═══ Extracted records

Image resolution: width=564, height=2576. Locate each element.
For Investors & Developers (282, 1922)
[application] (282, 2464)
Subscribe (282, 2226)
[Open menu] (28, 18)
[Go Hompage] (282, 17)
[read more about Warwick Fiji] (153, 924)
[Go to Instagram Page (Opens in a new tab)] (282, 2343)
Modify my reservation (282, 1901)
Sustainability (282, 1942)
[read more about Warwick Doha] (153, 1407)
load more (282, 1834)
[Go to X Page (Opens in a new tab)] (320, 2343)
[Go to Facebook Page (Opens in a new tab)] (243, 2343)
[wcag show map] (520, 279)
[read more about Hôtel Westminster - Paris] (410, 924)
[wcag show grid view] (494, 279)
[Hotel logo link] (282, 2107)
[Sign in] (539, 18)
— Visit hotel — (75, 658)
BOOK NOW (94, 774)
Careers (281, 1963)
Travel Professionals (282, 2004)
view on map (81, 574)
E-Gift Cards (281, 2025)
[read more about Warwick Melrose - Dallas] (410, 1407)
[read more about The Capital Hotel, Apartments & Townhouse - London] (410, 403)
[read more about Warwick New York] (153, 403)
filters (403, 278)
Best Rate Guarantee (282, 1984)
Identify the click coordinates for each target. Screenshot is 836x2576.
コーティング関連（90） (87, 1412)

══════
═══ Extracted records

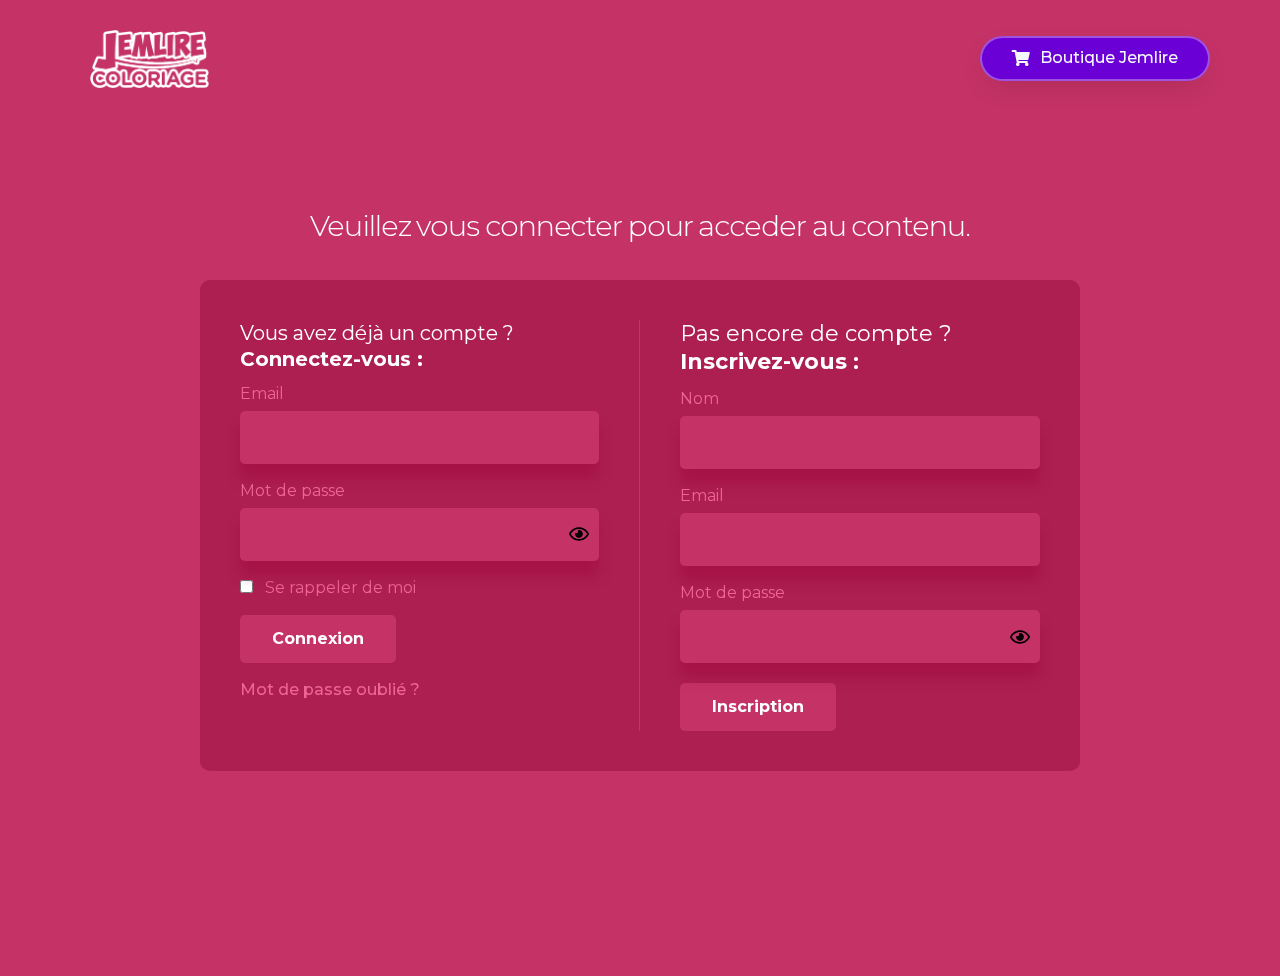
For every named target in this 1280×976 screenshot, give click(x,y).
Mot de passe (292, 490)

══════
═══ Extracted records

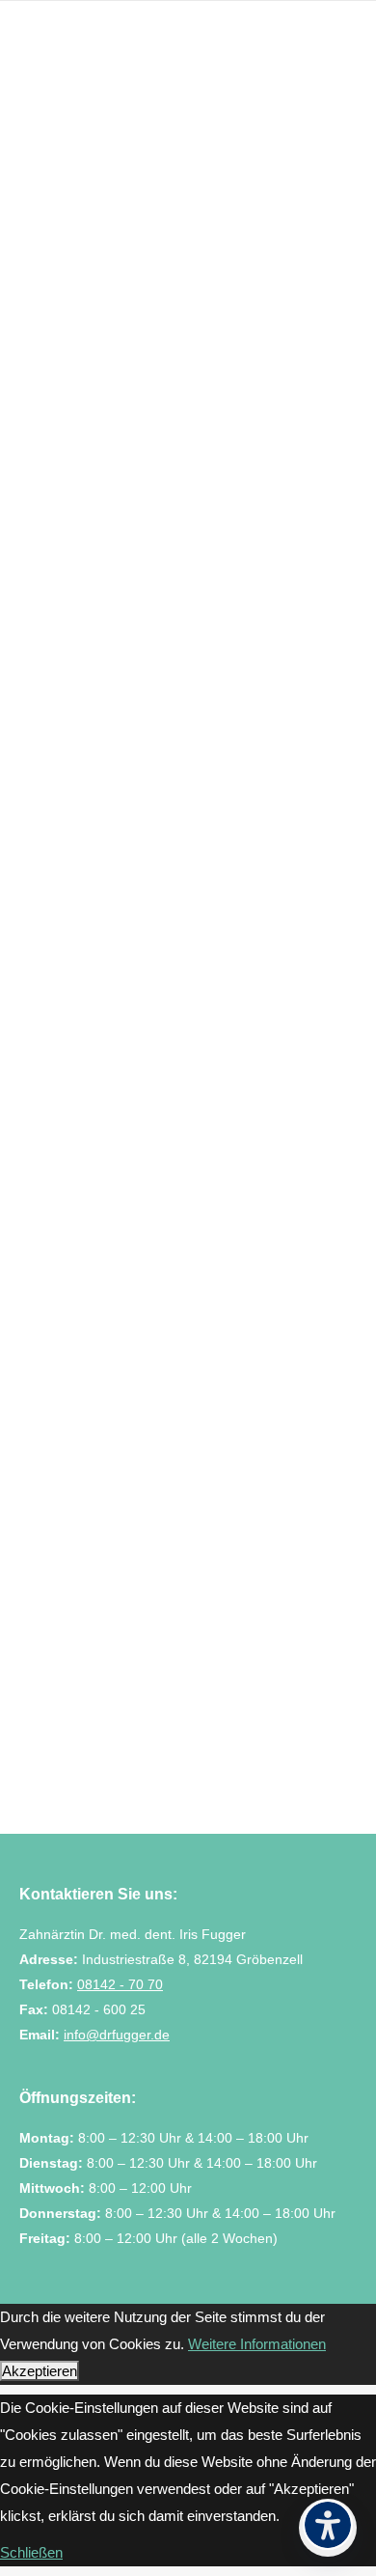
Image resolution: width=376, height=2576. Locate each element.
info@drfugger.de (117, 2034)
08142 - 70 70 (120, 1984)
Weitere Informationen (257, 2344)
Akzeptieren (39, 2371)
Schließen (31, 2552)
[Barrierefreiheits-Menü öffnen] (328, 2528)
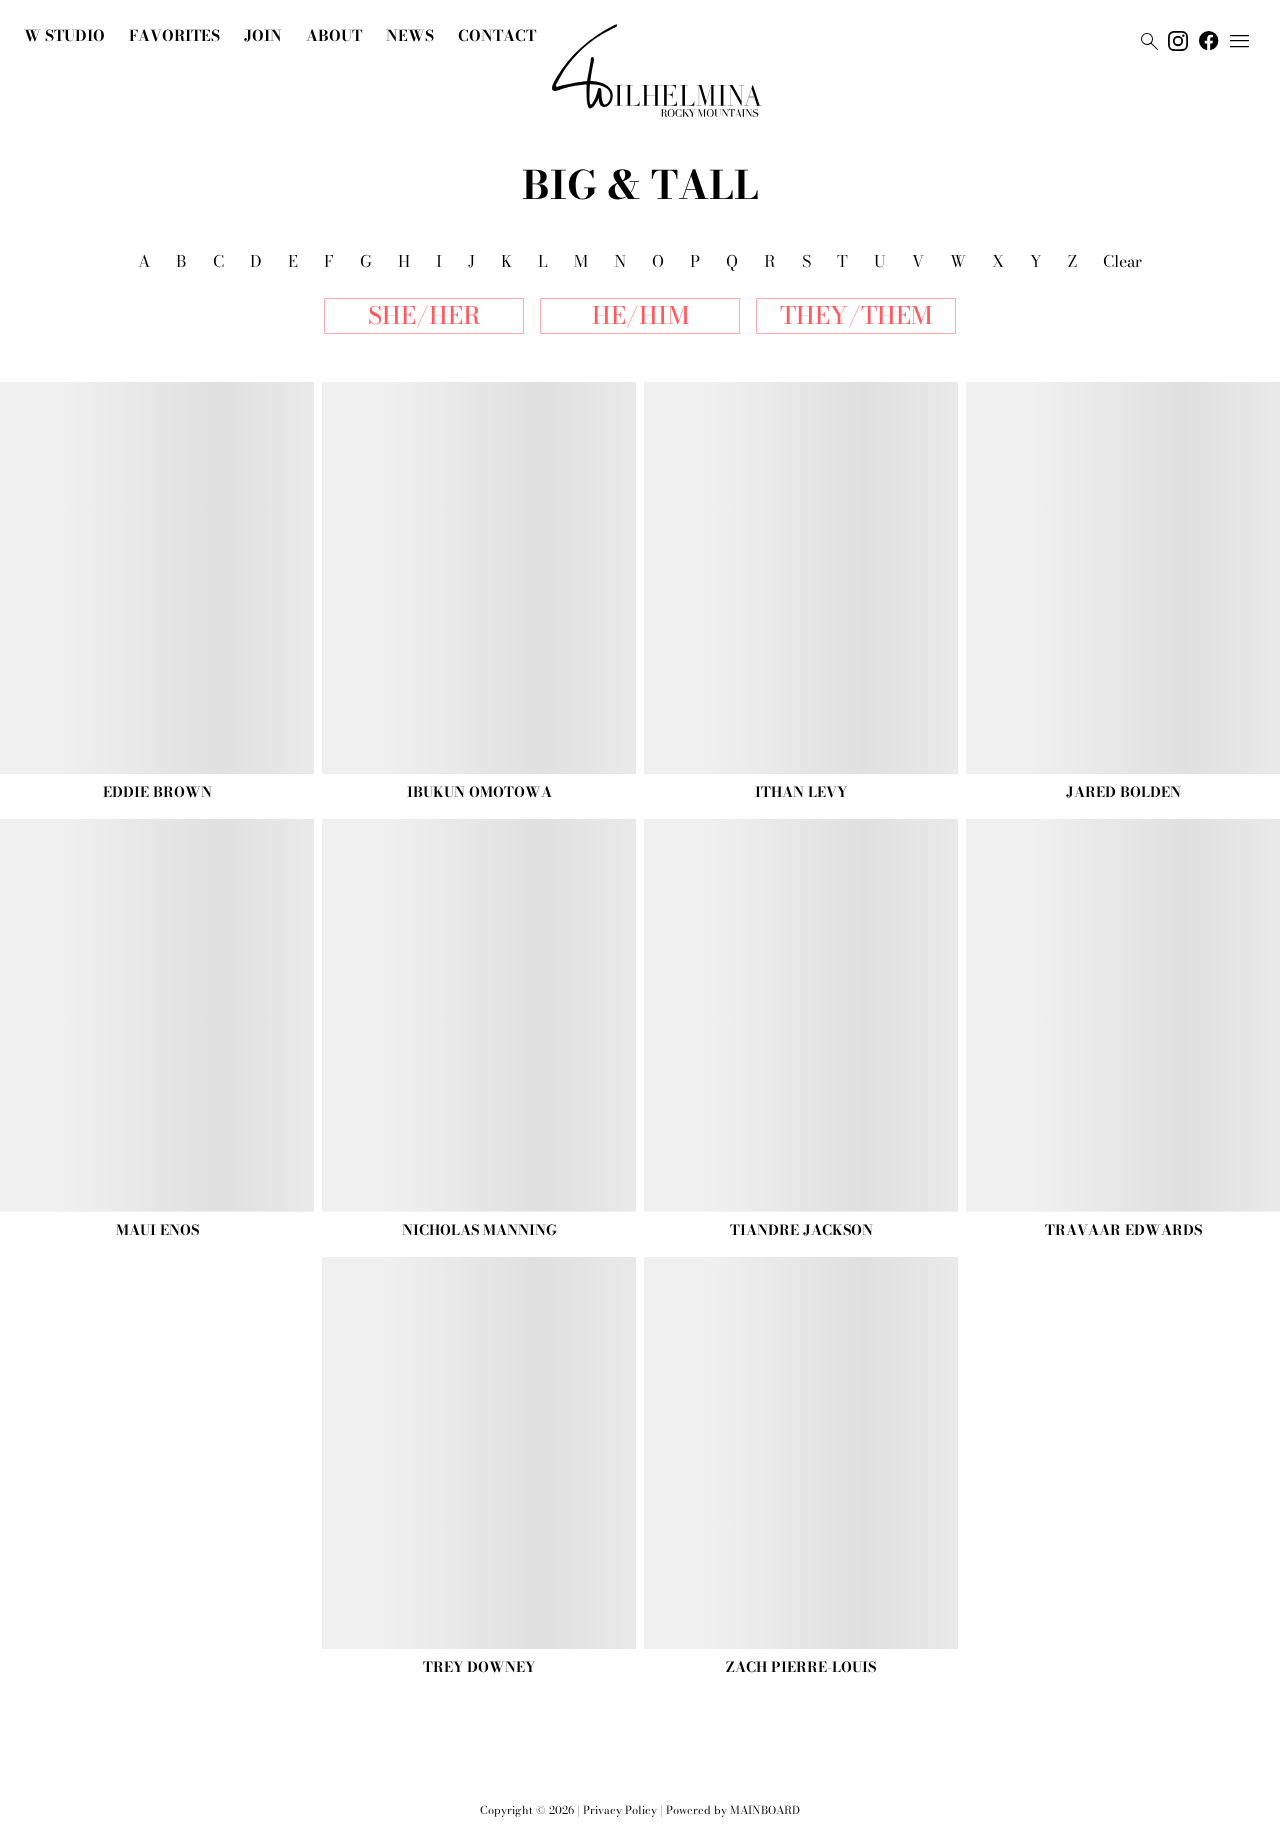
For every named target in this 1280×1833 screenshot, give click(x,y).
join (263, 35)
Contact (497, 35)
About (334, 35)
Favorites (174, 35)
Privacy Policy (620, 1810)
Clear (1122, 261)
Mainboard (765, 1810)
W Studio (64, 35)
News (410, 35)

══════

- _Task prompt_: Please copy the lines in the records above between the one holding "load more (282, 1834)" and the one holding "[Hotel logo link] (282, 2107)", inclusive, exactly and with no other line.

- _Task response_:
load more (282, 1834)
[Go to X Page (Opens in a new tab)] (320, 2343)
[Go to Facebook Page (Opens in a new tab)] (243, 2343)
[wcag show map] (520, 279)
[read more about Hôtel Westminster - Paris] (410, 924)
[wcag show grid view] (494, 279)
[Hotel logo link] (282, 2107)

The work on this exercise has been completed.